◆ **Assignment**
In your answer, transcribe all of the data exactly.

◆ **Record extracts**

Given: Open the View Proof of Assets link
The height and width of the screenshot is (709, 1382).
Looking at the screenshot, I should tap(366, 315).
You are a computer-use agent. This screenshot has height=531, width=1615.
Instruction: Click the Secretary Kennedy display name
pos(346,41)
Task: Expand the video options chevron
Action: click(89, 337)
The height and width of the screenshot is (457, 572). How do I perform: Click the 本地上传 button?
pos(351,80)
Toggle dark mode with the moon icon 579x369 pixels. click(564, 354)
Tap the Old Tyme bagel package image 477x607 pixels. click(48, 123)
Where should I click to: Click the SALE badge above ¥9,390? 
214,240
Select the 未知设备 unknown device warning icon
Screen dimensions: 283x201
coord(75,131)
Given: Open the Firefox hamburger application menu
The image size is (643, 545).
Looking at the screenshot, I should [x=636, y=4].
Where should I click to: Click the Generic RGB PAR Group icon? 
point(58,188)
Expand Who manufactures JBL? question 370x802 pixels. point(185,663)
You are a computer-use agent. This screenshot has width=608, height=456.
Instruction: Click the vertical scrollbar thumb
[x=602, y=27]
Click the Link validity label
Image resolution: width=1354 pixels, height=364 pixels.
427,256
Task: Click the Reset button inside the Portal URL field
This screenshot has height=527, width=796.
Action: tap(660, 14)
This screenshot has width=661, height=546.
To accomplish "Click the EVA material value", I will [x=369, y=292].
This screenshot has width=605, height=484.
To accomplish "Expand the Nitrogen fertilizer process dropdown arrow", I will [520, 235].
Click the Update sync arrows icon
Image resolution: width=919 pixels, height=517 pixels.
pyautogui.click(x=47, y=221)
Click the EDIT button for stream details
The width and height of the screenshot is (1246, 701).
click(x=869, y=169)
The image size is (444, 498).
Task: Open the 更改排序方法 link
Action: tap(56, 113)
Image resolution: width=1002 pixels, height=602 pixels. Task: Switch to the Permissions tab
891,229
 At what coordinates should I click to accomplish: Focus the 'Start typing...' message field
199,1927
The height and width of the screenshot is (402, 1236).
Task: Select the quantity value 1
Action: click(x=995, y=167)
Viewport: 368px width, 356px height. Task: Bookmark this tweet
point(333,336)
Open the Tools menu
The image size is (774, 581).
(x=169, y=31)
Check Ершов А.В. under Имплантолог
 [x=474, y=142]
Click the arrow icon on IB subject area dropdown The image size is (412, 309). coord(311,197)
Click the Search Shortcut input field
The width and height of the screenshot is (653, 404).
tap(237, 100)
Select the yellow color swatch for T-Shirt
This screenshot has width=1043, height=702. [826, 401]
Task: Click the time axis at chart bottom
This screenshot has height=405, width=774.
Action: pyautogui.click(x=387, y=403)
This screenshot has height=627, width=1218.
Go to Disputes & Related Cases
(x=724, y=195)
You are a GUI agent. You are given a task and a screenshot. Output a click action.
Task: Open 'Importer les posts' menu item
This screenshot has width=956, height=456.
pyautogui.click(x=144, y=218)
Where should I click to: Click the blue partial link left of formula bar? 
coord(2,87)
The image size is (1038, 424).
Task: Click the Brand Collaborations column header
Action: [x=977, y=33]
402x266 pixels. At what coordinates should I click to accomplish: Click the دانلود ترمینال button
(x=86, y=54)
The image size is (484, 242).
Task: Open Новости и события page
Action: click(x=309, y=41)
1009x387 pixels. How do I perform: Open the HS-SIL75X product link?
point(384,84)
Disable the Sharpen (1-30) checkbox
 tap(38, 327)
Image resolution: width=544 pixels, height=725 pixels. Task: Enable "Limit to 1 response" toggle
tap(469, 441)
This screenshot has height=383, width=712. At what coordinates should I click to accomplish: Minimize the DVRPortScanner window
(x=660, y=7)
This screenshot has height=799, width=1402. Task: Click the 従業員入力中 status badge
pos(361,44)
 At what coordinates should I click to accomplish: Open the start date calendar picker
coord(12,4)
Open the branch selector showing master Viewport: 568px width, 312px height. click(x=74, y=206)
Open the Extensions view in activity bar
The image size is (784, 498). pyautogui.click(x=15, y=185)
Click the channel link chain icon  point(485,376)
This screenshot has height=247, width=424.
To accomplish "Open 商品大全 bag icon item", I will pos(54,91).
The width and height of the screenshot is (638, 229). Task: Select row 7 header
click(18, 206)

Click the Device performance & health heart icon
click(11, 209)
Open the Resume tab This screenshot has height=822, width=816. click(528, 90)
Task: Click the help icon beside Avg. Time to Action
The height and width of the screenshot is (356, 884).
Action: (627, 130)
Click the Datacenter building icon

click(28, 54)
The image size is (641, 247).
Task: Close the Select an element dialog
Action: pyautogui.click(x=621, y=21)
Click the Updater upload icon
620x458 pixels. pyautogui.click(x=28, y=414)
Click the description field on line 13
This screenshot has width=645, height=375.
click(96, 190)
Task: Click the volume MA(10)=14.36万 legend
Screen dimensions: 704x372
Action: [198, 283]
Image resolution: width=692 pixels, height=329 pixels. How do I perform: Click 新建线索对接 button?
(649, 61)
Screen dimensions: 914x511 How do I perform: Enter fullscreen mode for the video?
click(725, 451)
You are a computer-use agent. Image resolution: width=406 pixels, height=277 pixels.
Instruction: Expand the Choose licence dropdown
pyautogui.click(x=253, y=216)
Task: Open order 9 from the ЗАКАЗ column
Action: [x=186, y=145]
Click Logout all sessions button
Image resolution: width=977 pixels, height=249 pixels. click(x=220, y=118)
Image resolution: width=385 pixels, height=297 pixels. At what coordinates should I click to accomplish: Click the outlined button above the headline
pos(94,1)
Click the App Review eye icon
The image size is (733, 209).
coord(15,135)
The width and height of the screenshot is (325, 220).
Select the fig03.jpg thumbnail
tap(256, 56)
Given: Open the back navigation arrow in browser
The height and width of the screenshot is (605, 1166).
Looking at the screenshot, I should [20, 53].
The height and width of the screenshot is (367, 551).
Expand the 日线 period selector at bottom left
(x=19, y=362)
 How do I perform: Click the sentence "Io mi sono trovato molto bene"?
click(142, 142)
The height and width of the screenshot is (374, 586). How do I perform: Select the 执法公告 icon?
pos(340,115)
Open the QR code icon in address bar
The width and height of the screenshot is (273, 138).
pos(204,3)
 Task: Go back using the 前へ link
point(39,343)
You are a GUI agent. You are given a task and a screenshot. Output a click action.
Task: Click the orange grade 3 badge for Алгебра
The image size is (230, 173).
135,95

◆ **Solution for this problem**
Given: Open the View Proof of Assets link
The height and width of the screenshot is (709, 1382).
Looking at the screenshot, I should tap(366, 315).
You are a computer-use agent. This screenshot has height=531, width=1615.
Instruction: Click the Secretary Kennedy display name
pos(346,41)
Task: Expand the video options chevron
Action: click(89, 337)
The height and width of the screenshot is (457, 572). How do I perform: Click the 本地上传 button?
pos(351,80)
Toggle dark mode with the moon icon 579x369 pixels. click(564, 354)
Tap the Old Tyme bagel package image 477x607 pixels. click(48, 123)
Where should I click to: Click the SALE badge above ¥9,390? 
214,240
Select the 未知设备 unknown device warning icon
Screen dimensions: 283x201
coord(75,131)
Given: Open the Firefox hamburger application menu
The image size is (643, 545).
Looking at the screenshot, I should [x=636, y=4].
Where should I click to: Click the Generic RGB PAR Group icon? 
point(58,188)
Expand Who manufactures JBL? question 370x802 pixels. point(185,663)
You are a computer-use agent. This screenshot has width=608, height=456.
Instruction: Click the vertical scrollbar thumb
[x=602, y=27]
Click the Link validity label
Image resolution: width=1354 pixels, height=364 pixels.
427,256
Task: Click the Reset button inside the Portal URL field
This screenshot has height=527, width=796.
Action: tap(660, 14)
This screenshot has width=661, height=546.
To accomplish "Click the EVA material value", I will [x=369, y=292].
This screenshot has width=605, height=484.
To accomplish "Expand the Nitrogen fertilizer process dropdown arrow", I will [520, 235].
Click the Update sync arrows icon
Image resolution: width=919 pixels, height=517 pixels.
pyautogui.click(x=47, y=221)
Click the EDIT button for stream details
The width and height of the screenshot is (1246, 701).
click(x=869, y=169)
The image size is (444, 498).
Task: Open the 更改排序方法 link
Action: tap(56, 113)
Image resolution: width=1002 pixels, height=602 pixels. Task: Switch to the Permissions tab
891,229
 At what coordinates should I click to accomplish: Focus the 'Start typing...' message field
199,1927
The height and width of the screenshot is (402, 1236).
Task: Select the quantity value 1
Action: click(x=995, y=167)
Viewport: 368px width, 356px height. Task: Bookmark this tweet
point(333,336)
Open the Tools menu
The image size is (774, 581).
(x=169, y=31)
Check Ершов А.В. under Имплантолог
 [x=474, y=142]
Click the arrow icon on IB subject area dropdown The image size is (412, 309). coord(311,197)
Click the Search Shortcut input field
The width and height of the screenshot is (653, 404).
tap(237, 100)
Select the yellow color swatch for T-Shirt
This screenshot has width=1043, height=702. [826, 401]
Task: Click the time axis at chart bottom
This screenshot has height=405, width=774.
Action: pyautogui.click(x=387, y=403)
This screenshot has height=627, width=1218.
Go to Disputes & Related Cases
(x=724, y=195)
You are a GUI agent. You are given a task and a screenshot. Output a click action.
Task: Open 'Importer les posts' menu item
This screenshot has width=956, height=456.
pyautogui.click(x=144, y=218)
Where should I click to: Click the blue partial link left of formula bar? 
coord(2,87)
The image size is (1038, 424).
Task: Click the Brand Collaborations column header
Action: [x=977, y=33]
402x266 pixels. At what coordinates should I click to accomplish: Click the دانلود ترمینال button
(x=86, y=54)
The image size is (484, 242).
Task: Open Новости и события page
Action: click(x=309, y=41)
1009x387 pixels. How do I perform: Open the HS-SIL75X product link?
point(384,84)
Disable the Sharpen (1-30) checkbox
 tap(38, 327)
Image resolution: width=544 pixels, height=725 pixels. Task: Enable "Limit to 1 response" toggle
tap(469, 441)
This screenshot has height=383, width=712. At what coordinates should I click to accomplish: Minimize the DVRPortScanner window
(x=660, y=7)
This screenshot has height=799, width=1402. Task: Click the 従業員入力中 status badge
pos(361,44)
 At what coordinates should I click to accomplish: Open the start date calendar picker
coord(12,4)
Open the branch selector showing master Viewport: 568px width, 312px height. click(x=74, y=206)
Open the Extensions view in activity bar
The image size is (784, 498). pyautogui.click(x=15, y=185)
Click the channel link chain icon  point(485,376)
This screenshot has height=247, width=424.
To accomplish "Open 商品大全 bag icon item", I will pos(54,91).
The width and height of the screenshot is (638, 229). Task: Select row 7 header
click(18, 206)

Click the Device performance & health heart icon
click(11, 209)
Open the Resume tab This screenshot has height=822, width=816. click(528, 90)
Task: Click the help icon beside Avg. Time to Action
The height and width of the screenshot is (356, 884).
Action: (627, 130)
Click the Datacenter building icon

click(28, 54)
The image size is (641, 247).
Task: Close the Select an element dialog
Action: pyautogui.click(x=621, y=21)
Click the Updater upload icon
620x458 pixels. pyautogui.click(x=28, y=414)
Click the description field on line 13
This screenshot has width=645, height=375.
click(96, 190)
Task: Click the volume MA(10)=14.36万 legend
Screen dimensions: 704x372
Action: [198, 283]
Image resolution: width=692 pixels, height=329 pixels. How do I perform: Click 新建线索对接 button?
(649, 61)
Screen dimensions: 914x511 How do I perform: Enter fullscreen mode for the video?
click(725, 451)
You are a computer-use agent. Image resolution: width=406 pixels, height=277 pixels.
Instruction: Expand the Choose licence dropdown
pyautogui.click(x=253, y=216)
Task: Open order 9 from the ЗАКАЗ column
Action: [x=186, y=145]
Click Logout all sessions button
Image resolution: width=977 pixels, height=249 pixels. click(x=220, y=118)
Image resolution: width=385 pixels, height=297 pixels. At what coordinates should I click to accomplish: Click the outlined button above the headline
pos(94,1)
Click the App Review eye icon
The image size is (733, 209).
coord(15,135)
The width and height of the screenshot is (325, 220).
Select the fig03.jpg thumbnail
tap(256, 56)
Given: Open the back navigation arrow in browser
The height and width of the screenshot is (605, 1166).
Looking at the screenshot, I should [20, 53].
The height and width of the screenshot is (367, 551).
Expand the 日线 period selector at bottom left
(x=19, y=362)
 How do I perform: Click the sentence "Io mi sono trovato molto bene"?
click(142, 142)
The height and width of the screenshot is (374, 586). How do I perform: Select the 执法公告 icon?
pos(340,115)
Open the QR code icon in address bar
The width and height of the screenshot is (273, 138).
pos(204,3)
 Task: Go back using the 前へ link
point(39,343)
You are a GUI agent. You are given a task and a screenshot. Output a click action.
Task: Click the orange grade 3 badge for Алгебра
The image size is (230, 173).
135,95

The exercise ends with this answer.